Humlab Talk: Literary history with mass-digitised collections: Reading (in) the past
ons
11
dec
Onsdag 11 december, 2019kl. 13:15 - 14:45
Humlab
Abstract
In Australia in the 19th and early 20th centuries, newspapers were the main source of fiction, local and imported. Fast forward to the 21st century, and the National Library of Australia’s Trove database hosts the largest open-access, mass-digitized collection of historical newspapers internationally. This fortunate confluence of technological systems (newspapers and mass-digitization) made possible the discovery of a transnational collection of over 21,000 publications of novels, novellas and short stories in early Australian newspapers. With reference to this massively expanded record of fiction in Australia and Australian fiction, this paper poses some key questions for literary and reading history in the mass-digitised age. Is bigger always better in statistical literary research, or is the situation more complex? What new data-rich methods are useful for literary and reading history? And what happens to all this data when our projects finish?

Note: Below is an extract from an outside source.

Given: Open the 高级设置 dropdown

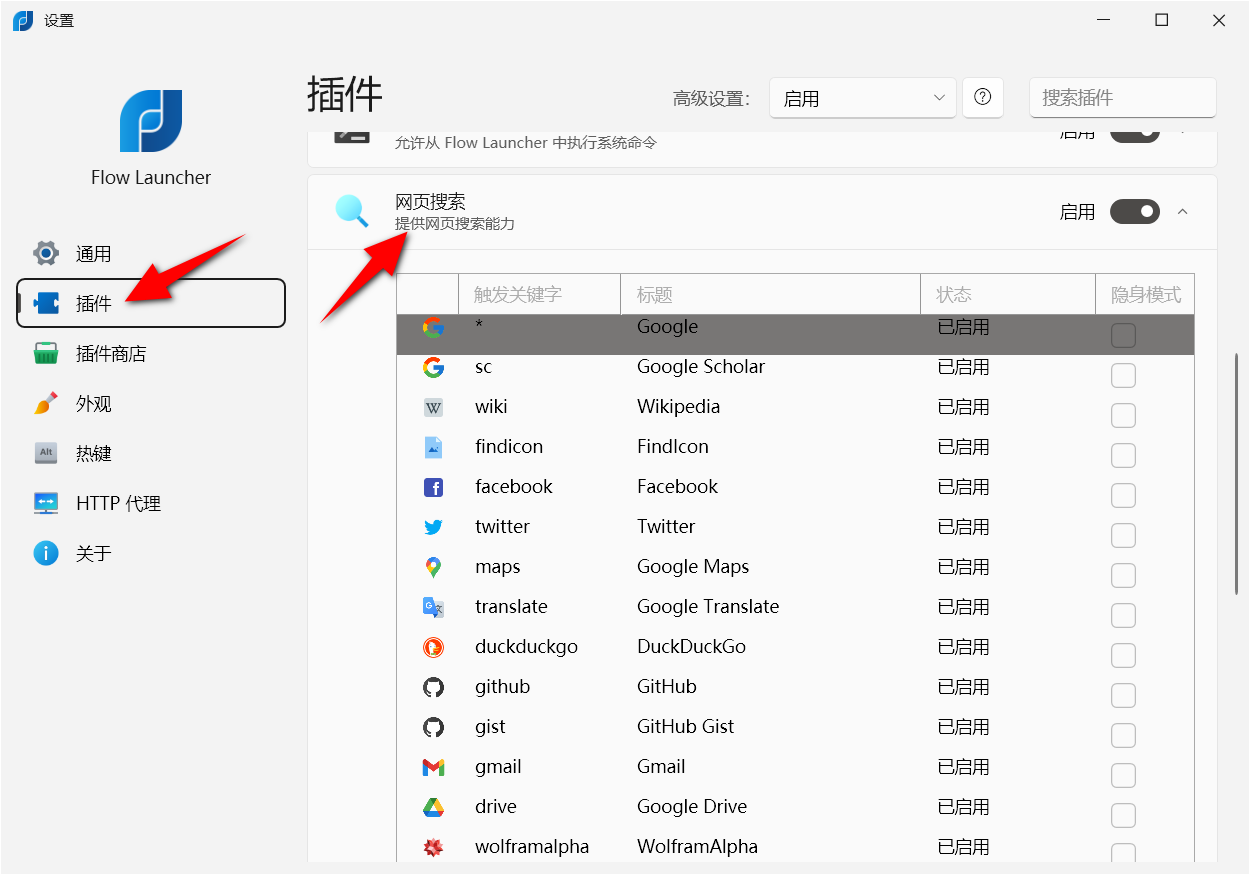Looking at the screenshot, I should [862, 97].
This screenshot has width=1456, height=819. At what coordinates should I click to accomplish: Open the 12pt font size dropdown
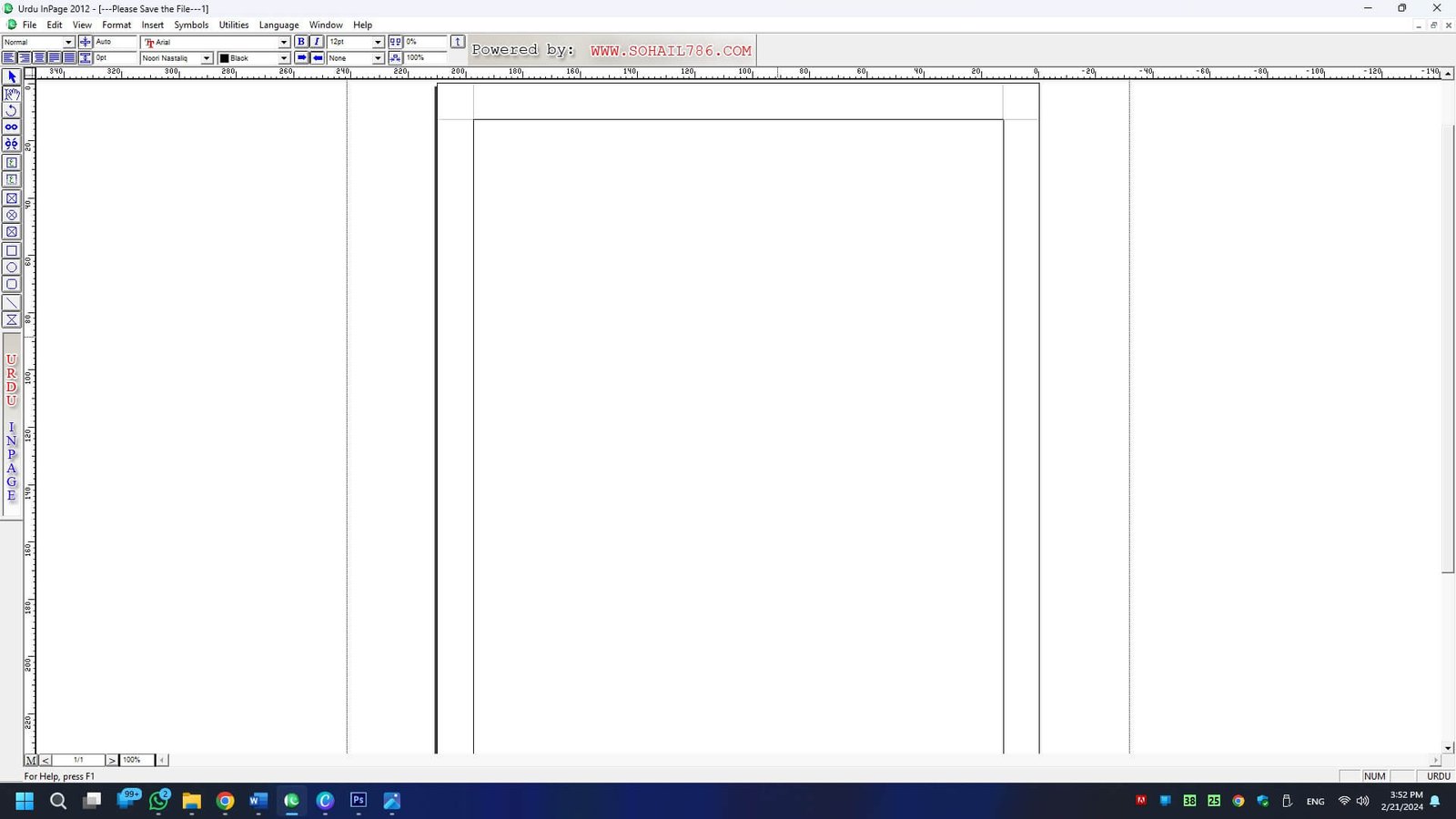pos(378,43)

About Katherine Bode & Julia Pennlert
Katherine Bode is an associate professor of literary and textual studies at the Australian National University. She is the author or co-editor of books including A World of Fiction: Digital Collections and the Future of Literary History (2018), Advancing Digital Humanities: Research, Methods, Theories (2014), Reading by Numbers: Recalibrating the Literary Field (2012) and Resourceful Reading: eResearch, the New Empiricism, and Australian Literary Culture (2009).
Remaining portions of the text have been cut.